┌─ The data
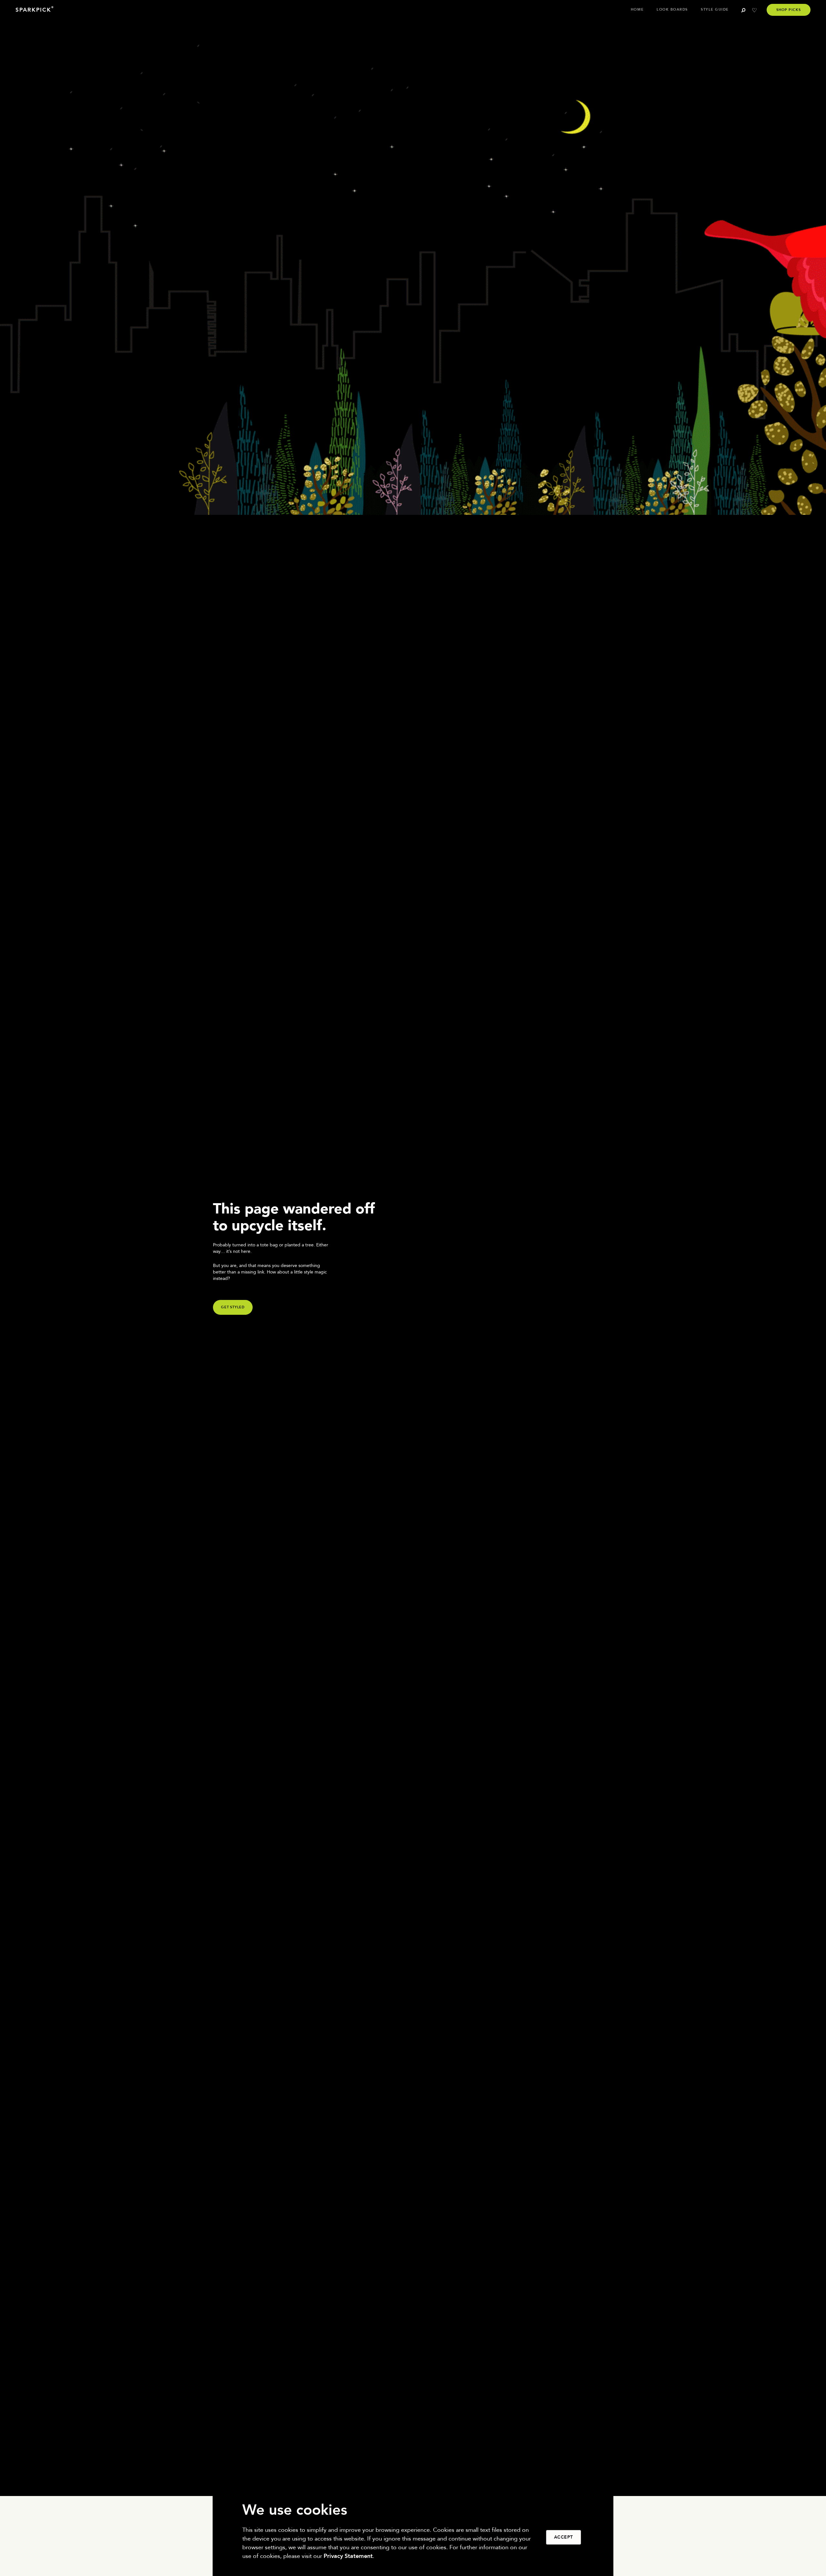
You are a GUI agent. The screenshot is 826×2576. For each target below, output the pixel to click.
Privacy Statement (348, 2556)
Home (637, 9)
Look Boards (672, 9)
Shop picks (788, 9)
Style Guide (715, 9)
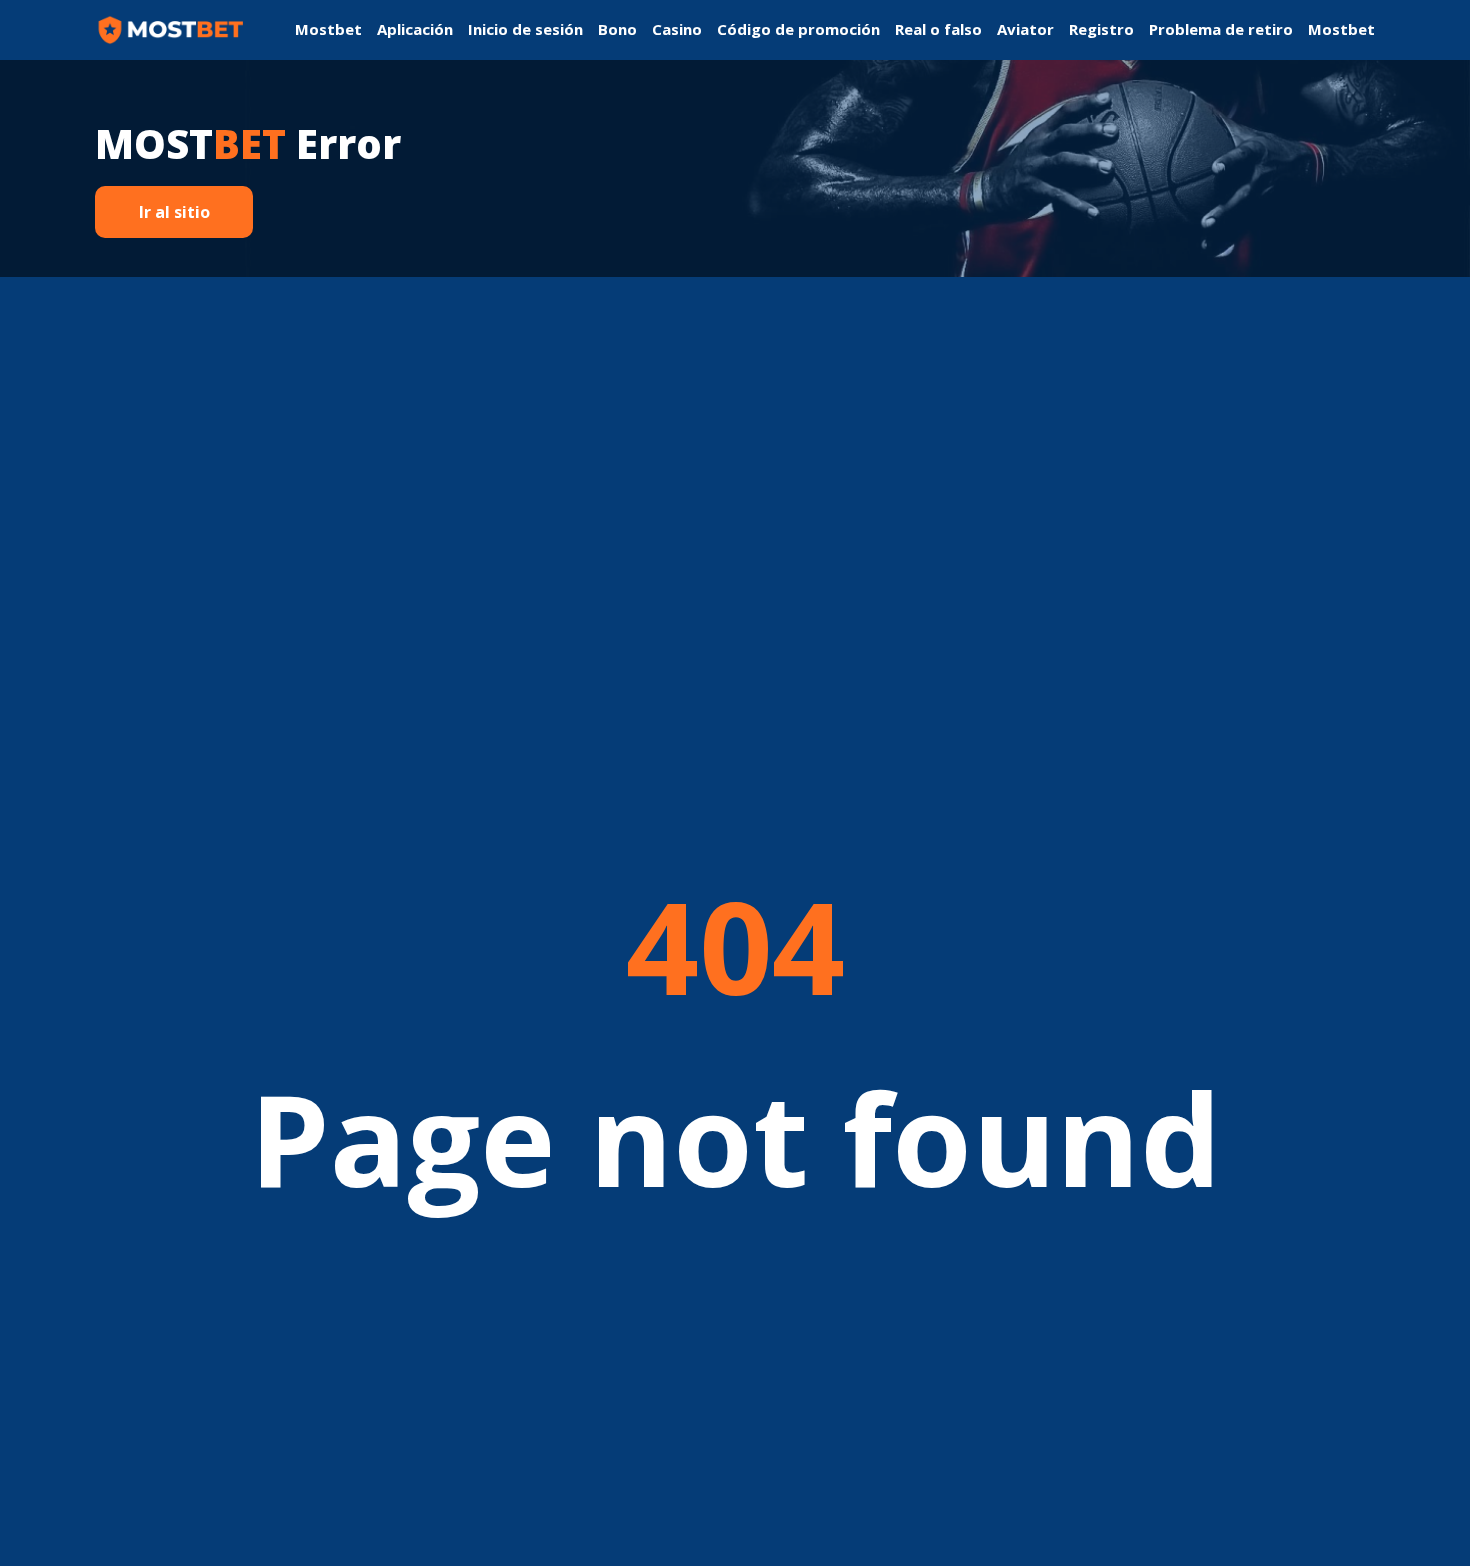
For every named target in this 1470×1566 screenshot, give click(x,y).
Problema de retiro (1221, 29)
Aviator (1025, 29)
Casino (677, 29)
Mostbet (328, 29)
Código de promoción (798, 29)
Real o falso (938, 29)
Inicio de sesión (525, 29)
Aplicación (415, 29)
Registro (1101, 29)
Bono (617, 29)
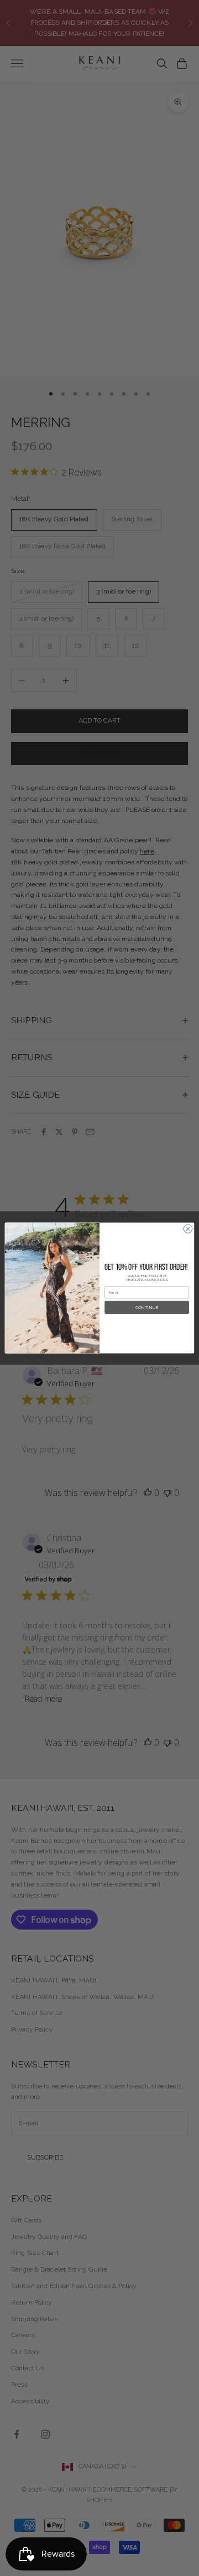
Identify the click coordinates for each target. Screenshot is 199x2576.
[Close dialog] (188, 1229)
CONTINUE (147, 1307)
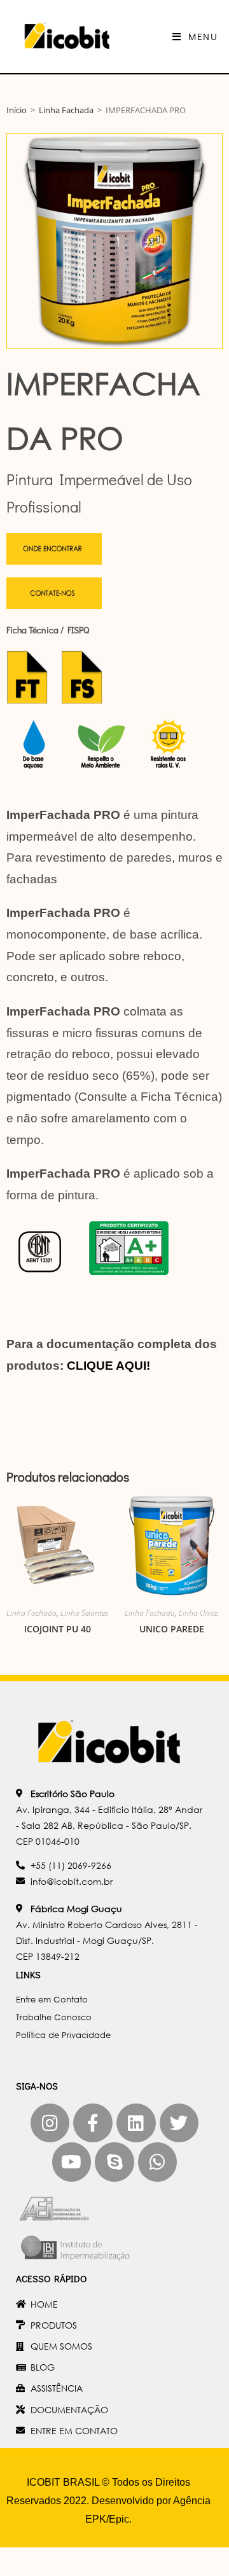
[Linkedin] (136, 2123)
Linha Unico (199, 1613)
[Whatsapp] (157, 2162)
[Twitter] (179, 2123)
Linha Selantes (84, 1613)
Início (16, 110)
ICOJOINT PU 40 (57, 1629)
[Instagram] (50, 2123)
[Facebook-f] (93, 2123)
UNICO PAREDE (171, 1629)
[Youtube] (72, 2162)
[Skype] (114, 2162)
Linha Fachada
└─
**Task details:** Where a line in the entries holds "click", copy that line.

**Solution:**
You are a GUI agent. The screenshot is 826×2576. For each target below, output the pixel to click.
For every named target in this 1470×1566 screenshot, give click(x,y).
Identify the click coordinates for each target. Screenshot is 199x2576.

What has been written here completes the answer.